The wide variation in findings regarding how well older workers are prepared for retirement reflects differences in what is included in potential expenses and what percentage of pre-retirement income is considered “adequate,” according to the Employee Benefits Research Institute.
Differing studies have pegged from 16 percent to 52 percent of households as having “retirement income adequacy,” varying in part by what factors are included, such as the potential need for long-term health care.
It added that if “adequacy” is defined as being able to cover 100 percent of the average expenses in retirement, including long-term care costs, about 58 percent of all Baby Boomers and Gen Xer households would be adequately prepared for retirement. If “adequacy” is defined at 90 percent of average costs in retirement, about 68 percent would be adequately prepared, while if “adequacy” is defined as 80 percent, about 82 percent would be adequately prepared.
Excluding long-term care costs–which could be done on an assumption that the person has purchased insurance to cover them or will be one of those who never incurs those costs–would bring the numbers up to 75, 82 and 91 percent, respectively.

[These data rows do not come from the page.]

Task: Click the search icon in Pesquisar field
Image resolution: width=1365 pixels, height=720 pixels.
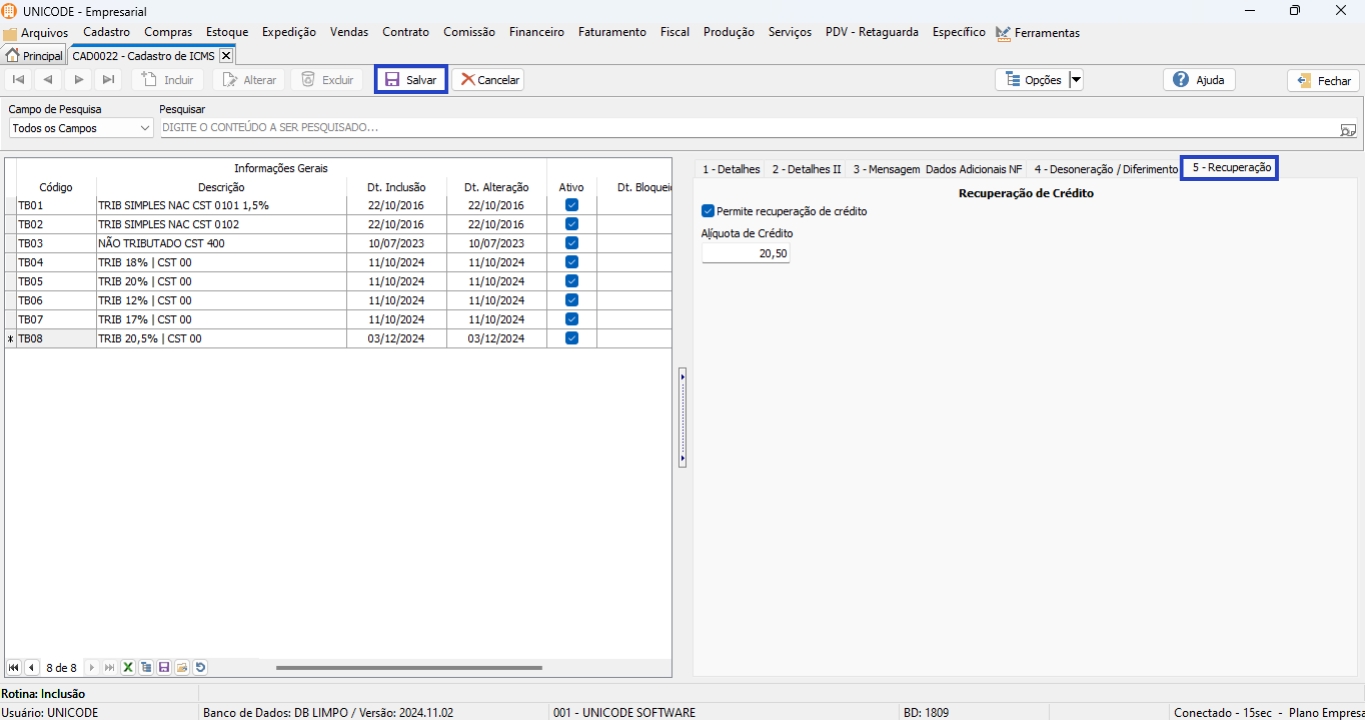Action: pyautogui.click(x=1348, y=129)
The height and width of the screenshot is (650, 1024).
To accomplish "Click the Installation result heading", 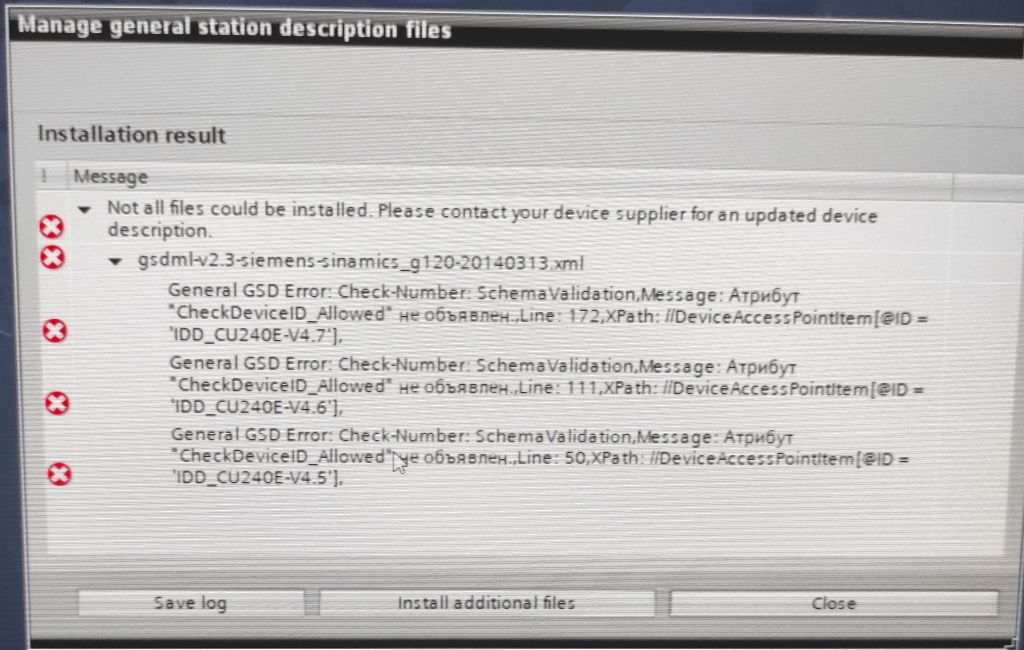I will 131,135.
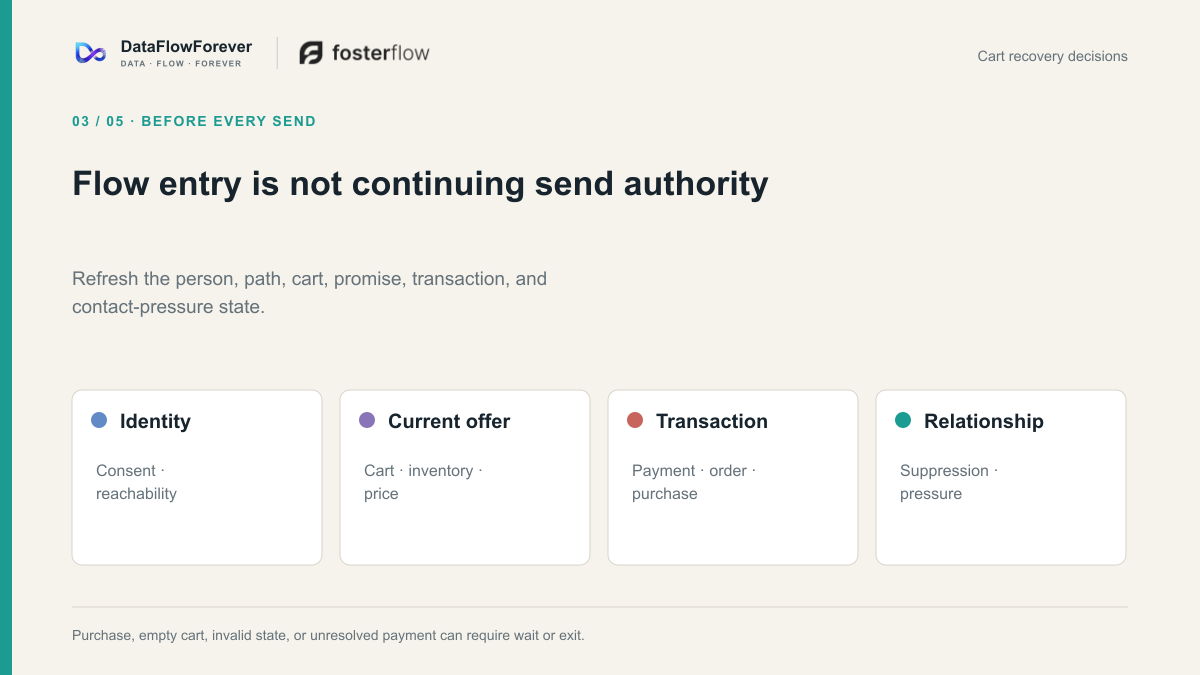Select the teal Relationship dot
This screenshot has width=1200, height=675.
[903, 420]
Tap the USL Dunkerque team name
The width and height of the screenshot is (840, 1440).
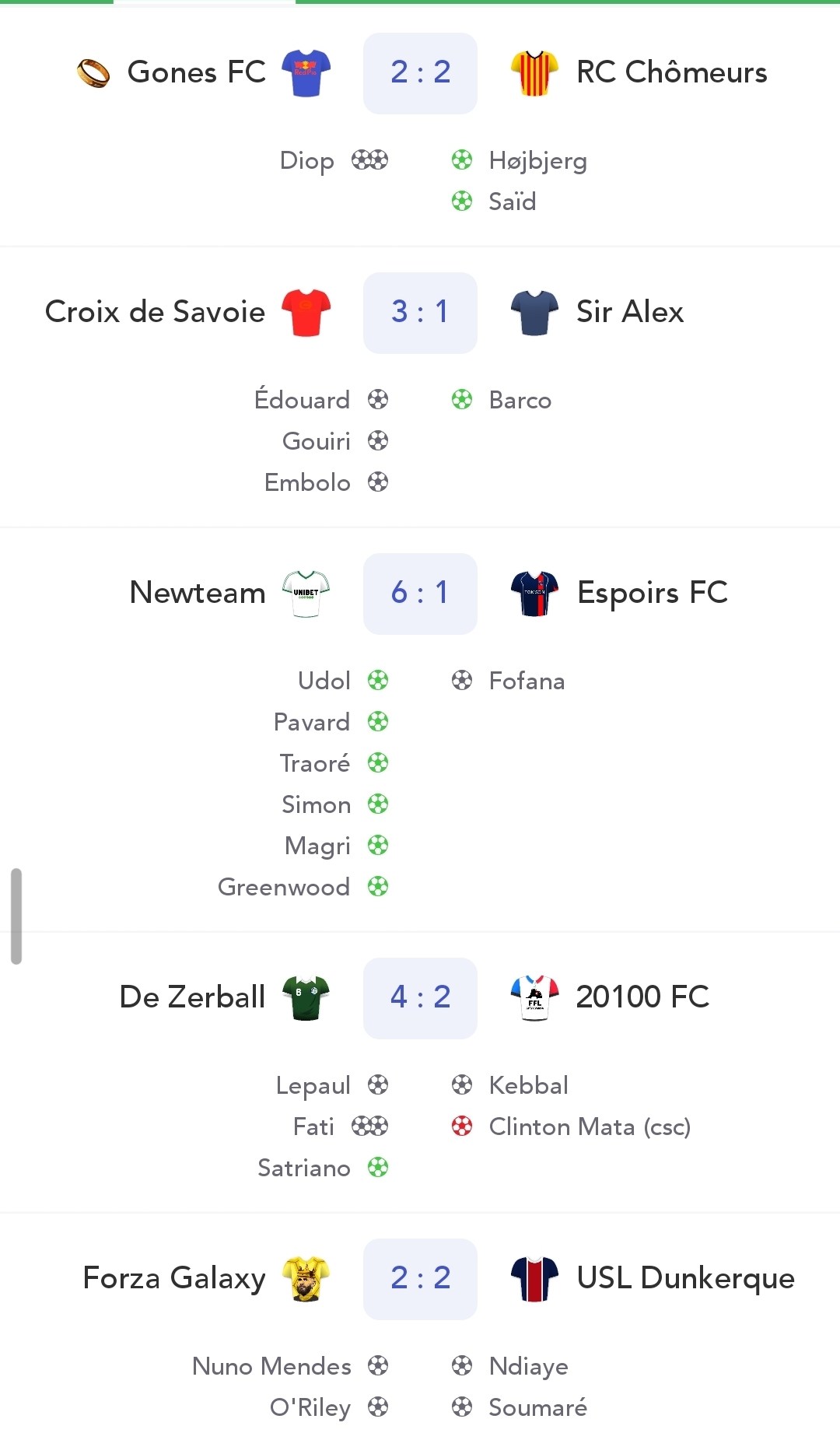[x=685, y=1278]

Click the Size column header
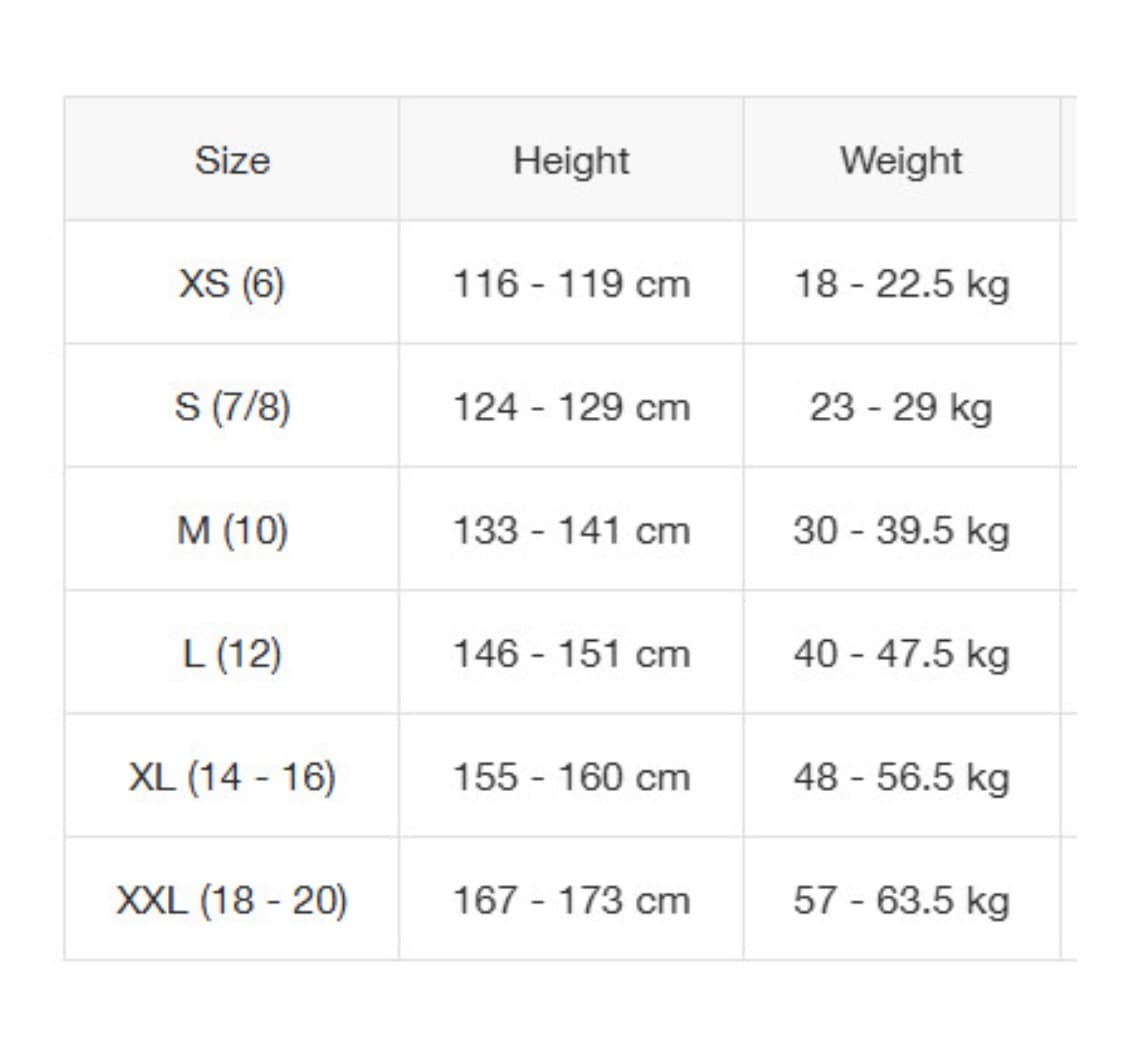(x=232, y=160)
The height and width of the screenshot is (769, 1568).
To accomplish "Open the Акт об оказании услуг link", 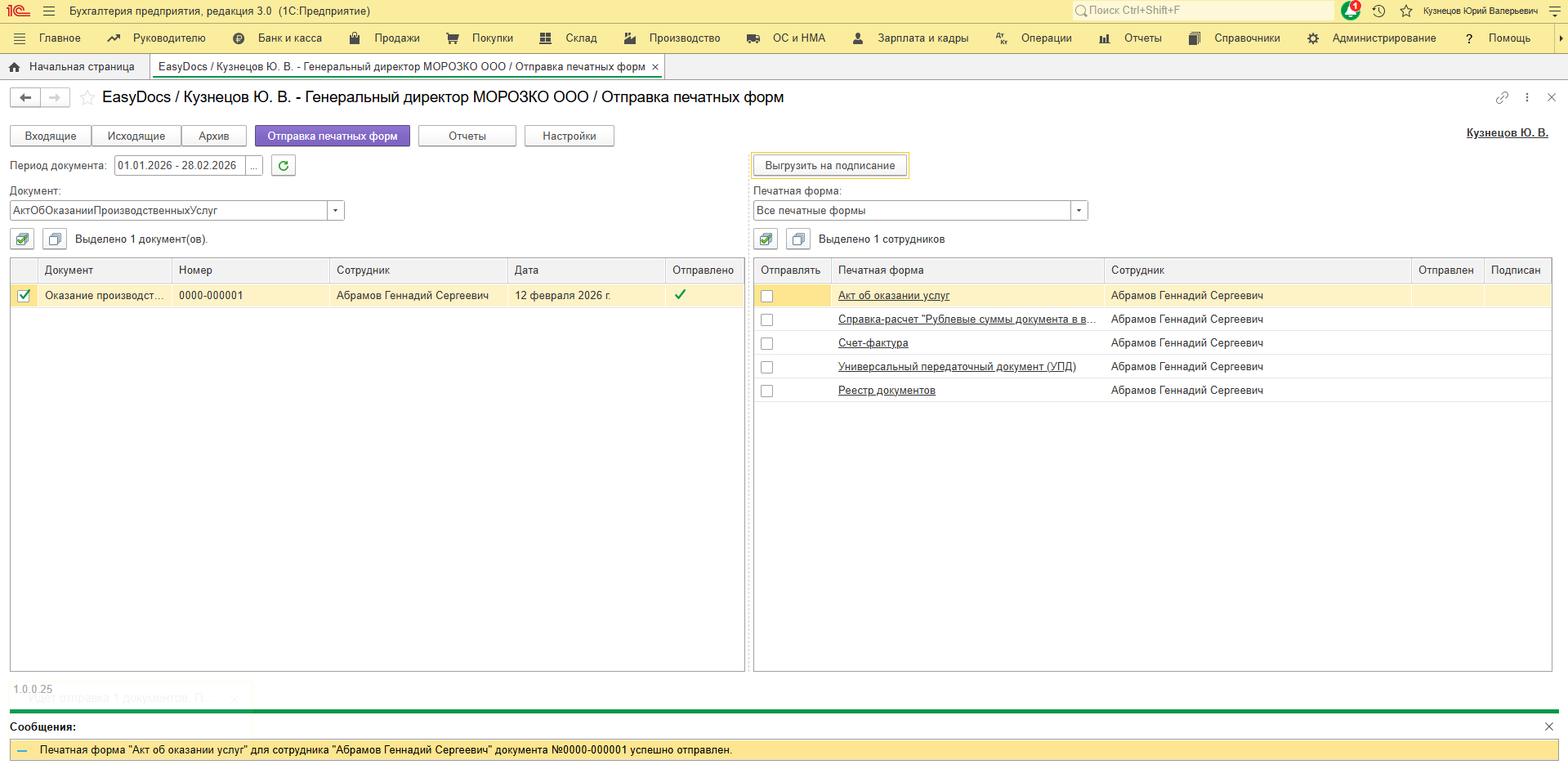I will pos(893,296).
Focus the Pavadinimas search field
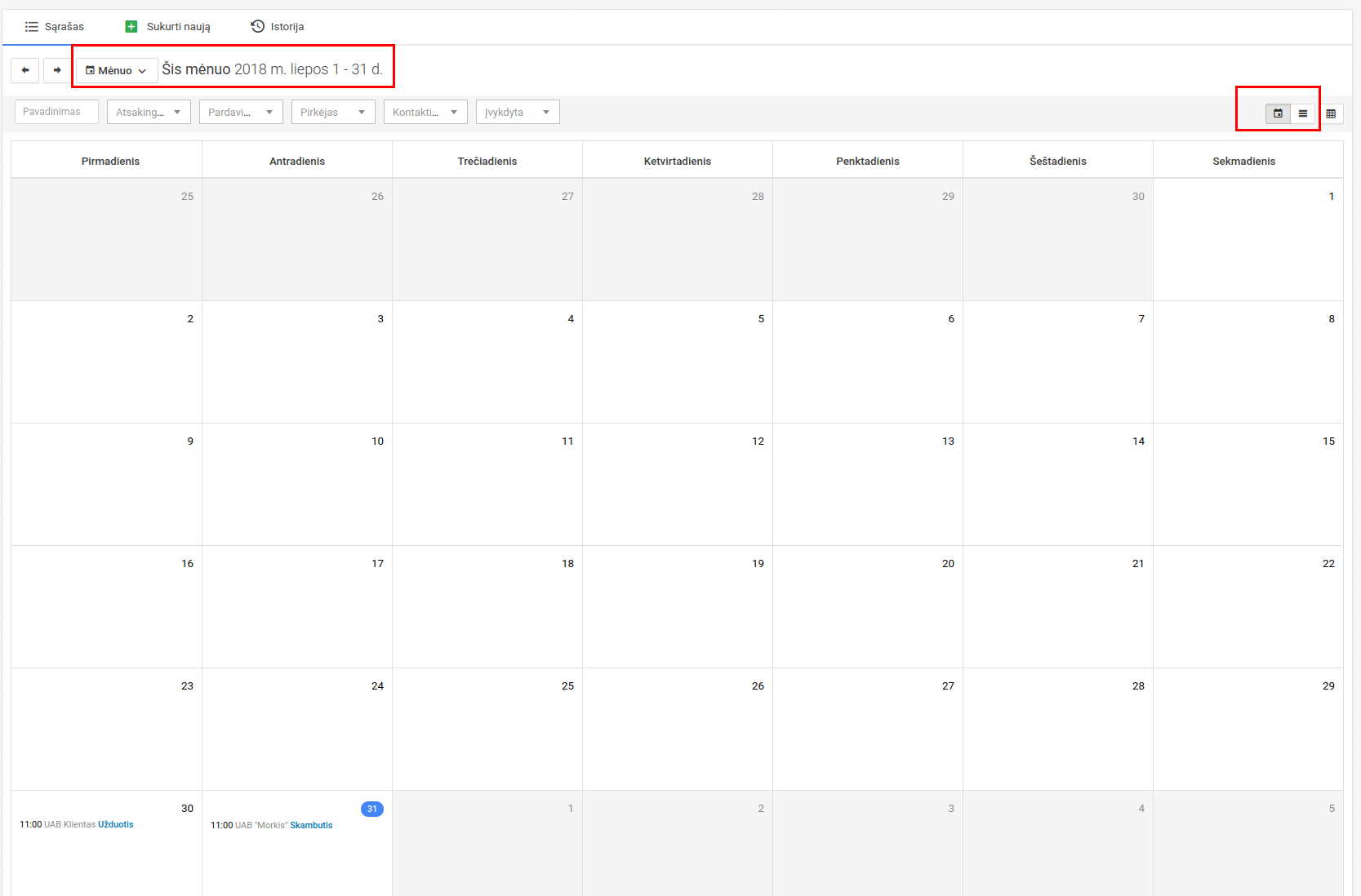 click(x=56, y=112)
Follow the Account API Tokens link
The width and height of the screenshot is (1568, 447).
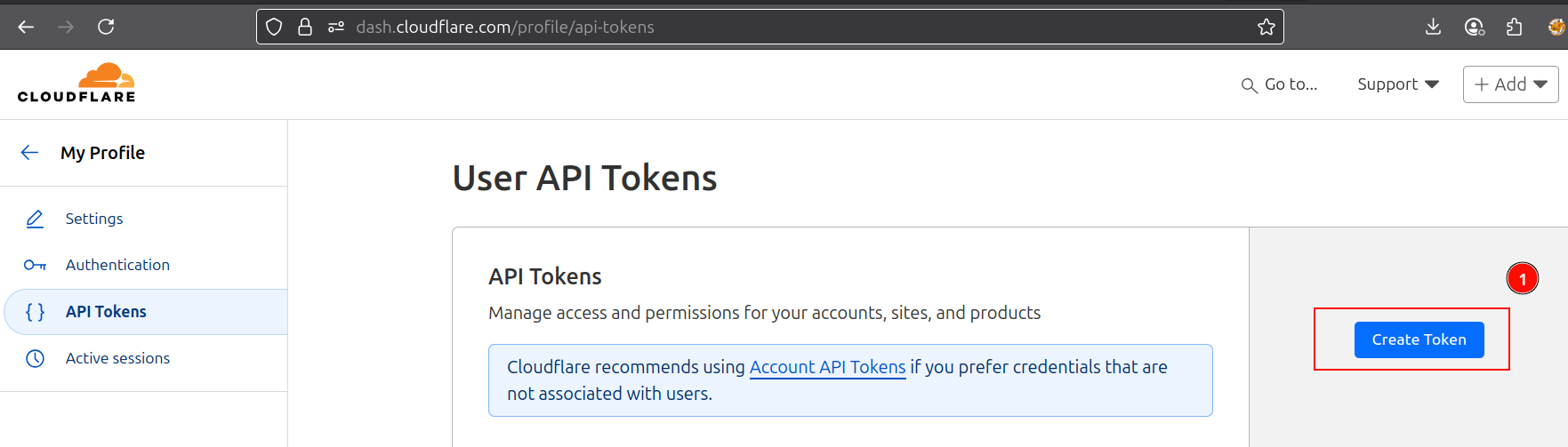click(827, 367)
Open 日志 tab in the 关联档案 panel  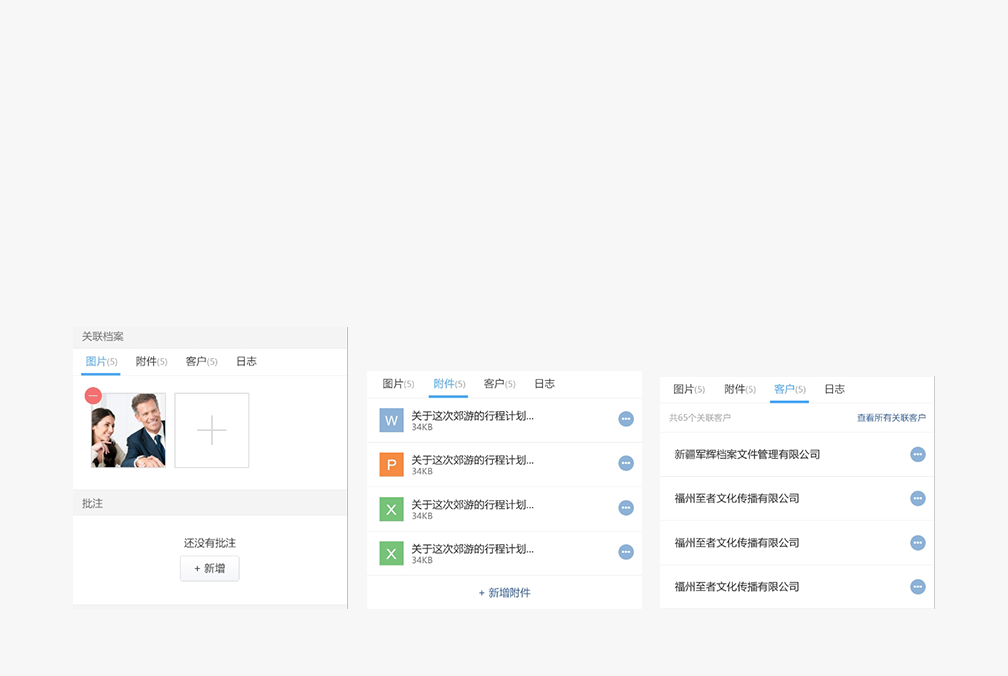[x=246, y=361]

Among the greatest risks to having adequate retirement savings, it said, is “leakage” from employer-sponsored retirement savings accounts such as the TSP by taking a loan and not repaying it, taking a hardship withdrawal, or withdrawing the money at a change in jobs rather than leaving it in place or transferring it into another retirement savings account. Rates of leakage are highest at lower income levels and put those individuals at still higher risk of having inadequate savings, it added.